Compression
My interests in compression have recently been focused on compressing text in
embedded applications. In this scenario, the code size of the decompresser is
as important as the effectiveness of the compressed text.
Smalltext
Smalltext, my best attempt thus far, compiles
into 150 bytes of 32-bit Intel assembly (using gcc -Os). It uses the
letter frequency
of English to map certain characters to 4-bits. Each 4-bit nibble is either a
short character or a reference to a lookup table. The next 4-bits are the table
index. In smalltext we have 10 short characters, including the space character,
and 6 lookup tables, covering 106 possible characters.
Tinyzip
Tinyzip was my first attempt at compression. It uses
some of the techniques found in zip, consuming 391 bytes of code when compiled.
This algorithm treats all characters as 7-bits, and can back reference repeated
sequences that are more than 3 characters long.
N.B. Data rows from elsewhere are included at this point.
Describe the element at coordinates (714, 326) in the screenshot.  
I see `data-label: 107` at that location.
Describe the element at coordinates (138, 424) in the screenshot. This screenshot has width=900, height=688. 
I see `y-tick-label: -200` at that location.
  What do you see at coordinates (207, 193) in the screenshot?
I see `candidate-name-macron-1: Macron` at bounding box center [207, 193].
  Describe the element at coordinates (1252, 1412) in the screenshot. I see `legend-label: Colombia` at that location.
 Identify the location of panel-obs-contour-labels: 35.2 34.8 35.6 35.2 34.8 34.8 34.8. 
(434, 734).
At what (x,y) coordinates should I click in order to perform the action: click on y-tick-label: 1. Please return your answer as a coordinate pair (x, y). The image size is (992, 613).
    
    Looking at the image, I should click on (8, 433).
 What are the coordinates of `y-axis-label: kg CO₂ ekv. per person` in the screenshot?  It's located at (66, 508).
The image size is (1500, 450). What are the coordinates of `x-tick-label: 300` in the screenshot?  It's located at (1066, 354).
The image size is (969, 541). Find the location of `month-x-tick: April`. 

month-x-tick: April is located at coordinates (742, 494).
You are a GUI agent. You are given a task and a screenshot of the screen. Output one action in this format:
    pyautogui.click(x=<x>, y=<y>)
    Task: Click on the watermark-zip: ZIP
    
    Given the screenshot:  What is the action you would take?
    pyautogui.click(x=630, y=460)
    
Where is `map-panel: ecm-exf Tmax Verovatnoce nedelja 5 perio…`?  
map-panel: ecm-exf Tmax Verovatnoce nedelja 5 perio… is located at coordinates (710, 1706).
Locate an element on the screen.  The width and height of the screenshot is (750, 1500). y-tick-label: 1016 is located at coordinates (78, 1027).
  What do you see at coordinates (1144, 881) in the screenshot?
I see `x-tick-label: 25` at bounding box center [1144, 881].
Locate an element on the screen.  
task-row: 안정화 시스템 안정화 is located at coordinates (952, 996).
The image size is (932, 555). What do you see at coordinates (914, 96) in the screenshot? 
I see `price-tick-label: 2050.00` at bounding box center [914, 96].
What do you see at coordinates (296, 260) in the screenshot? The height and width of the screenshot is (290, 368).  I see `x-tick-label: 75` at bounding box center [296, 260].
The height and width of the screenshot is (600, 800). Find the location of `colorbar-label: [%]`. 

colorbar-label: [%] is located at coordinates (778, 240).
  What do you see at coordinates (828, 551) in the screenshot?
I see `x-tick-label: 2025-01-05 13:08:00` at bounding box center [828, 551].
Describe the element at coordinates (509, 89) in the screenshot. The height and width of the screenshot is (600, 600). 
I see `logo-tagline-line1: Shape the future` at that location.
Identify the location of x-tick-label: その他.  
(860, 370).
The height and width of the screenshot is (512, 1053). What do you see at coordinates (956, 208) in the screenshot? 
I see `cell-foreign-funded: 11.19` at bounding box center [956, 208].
A back reference is a 21-bit
chunk identified by the bits 01, which no printable characters use, and
followed by a 12-bit offset and a 7-bit length.
Future Direction
I would like to combine these two methods. I could replace the least frequent
short char with a code that signals a back reference. I could also reduce the
space used by a back reference to 16-bits, with a 10-bit offset and a 6-bit
length. The reference would need to refer to nibble index and not byte index.